Lake Larbarge is a 33-mile, long, shallow lake which can whip up large waves in stormy conditions. We felt privileged and delighted to spot our first grizzly of the trip running along the shore and enjoyed the good weather conditions. The 9 hours days of paddling had become a comfortable routine.
EXPERIENCING THOSE ‘INDIANA JONES’ MOMENTS
One of the incredible elements of paddling the Yukon River is experiencing the living history with old cabins, stern wheelers, old cars and other relics from another time just abandoned in the bush. Hootalinqua, the old shipyard located on an island, provides the opportunity to clamber around the majestic SS Evelyn Norcom, a sternwheeler, that has rested there since 1913. Be aware, Hootlinqua is at the confluence of two rivers (the flow is very fast here). If you don’t ferry glide early enough you will miss it.
One of the reasons I do adventures is that there is a connection with the great outdoors which is truly spiritual. On this adventure we got to canoe for about 30 seconds alongside a young male wolf and spent 10 minutes canoeing down the Yukon next to a black bear swimming in the flow. Those moments truly touched us and were a stark contrast from the pace of modern life.

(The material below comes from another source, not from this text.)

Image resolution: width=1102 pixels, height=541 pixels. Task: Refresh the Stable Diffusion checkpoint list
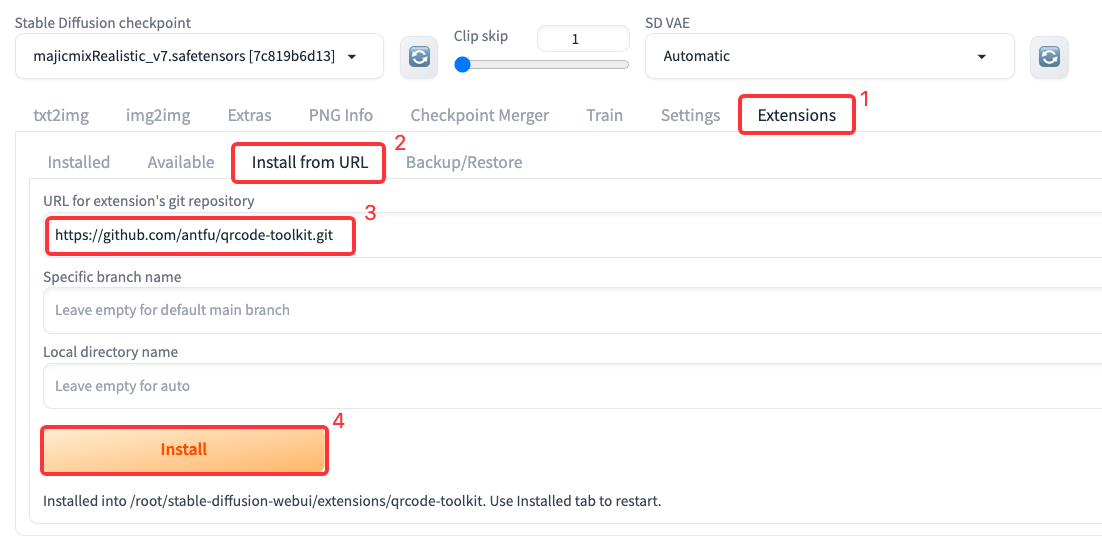tap(419, 57)
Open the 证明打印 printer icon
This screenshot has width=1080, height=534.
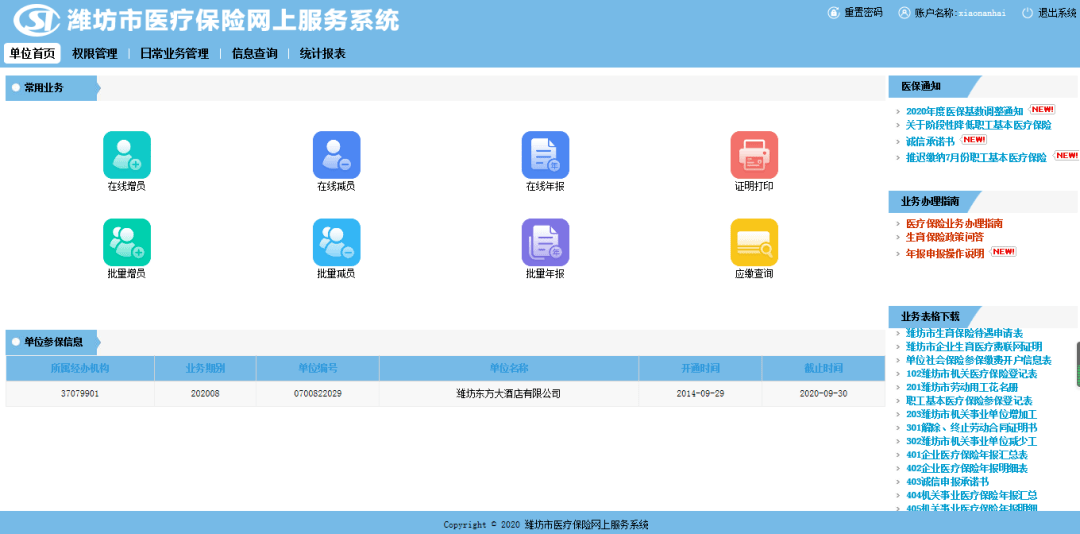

Pelly Crossing, the confluence of the Yukon and Pelly Rivers at a First Nation Settlement called Fort Selkirk, was one of the highlights of our trip. It is rich in heritage as the buildings have been preserved by the hard work of a few locals and interpreters who are also based there and will tell you about the history. Wandering around Dury Stores and the old church was really poignant and moving. We found similar feelings and experiences on many occasions climbing over old Ford cars and heavy equipment that was just abandoned. Fort Selkirk was also home to the Van Bibber Family who contributed so much to the Yukon Archives. Alex Van Bibber led a 500 mile expedition through the Mackensie Mountain Range, which I plan to repeat in 2015. (Ski to the Edge).
‘FALLING OFF THE FACE OF THE EARTH’
Leaving Dawson is said to be like falling off the face of the earth. The speed of the river picks up again to almost 7 mph and there are less people. Our next target was Eagle, the border crossing into the U.S. and a place to restock and get a shower. Beyond Eagle, we entered the Charlie Yukon National Reserve and parked ourselves on the Rock of Ages, a 4,000 year old stalagmite in the middle of the Yukon river. We also passed Calico Bluff, a stunning, huge limestone and colored shale escarpment.

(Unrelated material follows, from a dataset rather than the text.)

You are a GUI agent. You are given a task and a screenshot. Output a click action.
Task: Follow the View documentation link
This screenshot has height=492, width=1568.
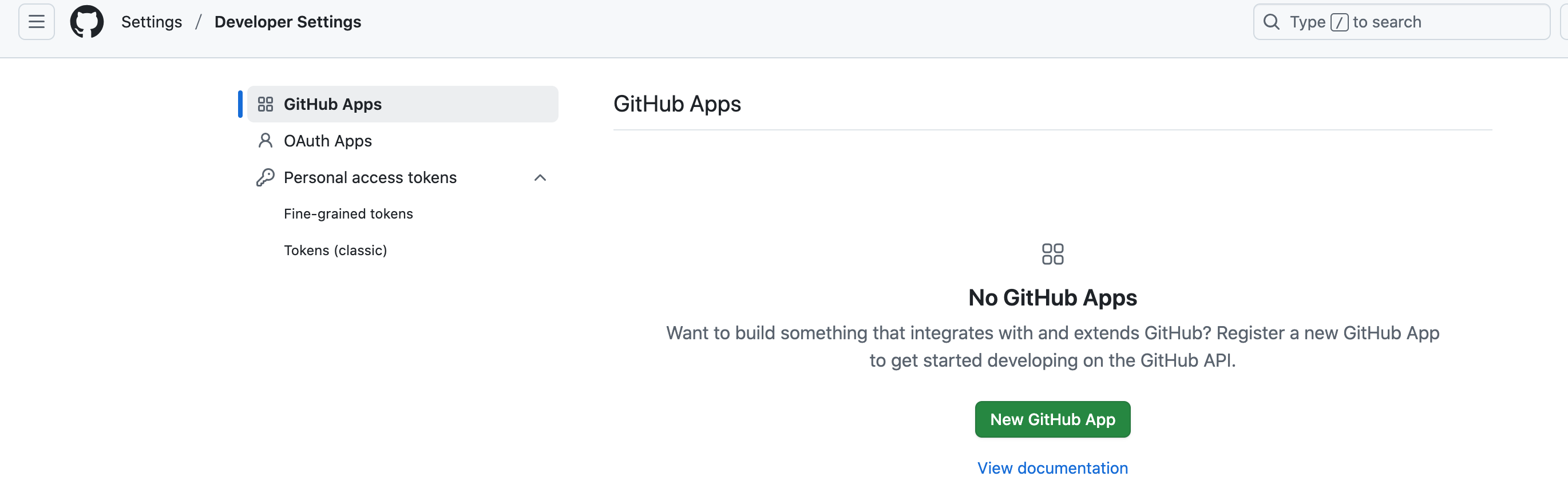(x=1052, y=467)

We finished canoeing the Yukon in Circle Alaska, just South of the Arctic Circle at Fort Yukon. By now, the Yukon had earned its name Land of the Midnight Sun, with almost 24 hours of light. We were happy to reach our goal, and when we put in found the place deserted. We departed Circle close to the hot springs via a narrow mountain pass road which provided one final bit of excitement.
This trip left me cativated by the magic of the Yukon and I have since returned to complete two more adventures.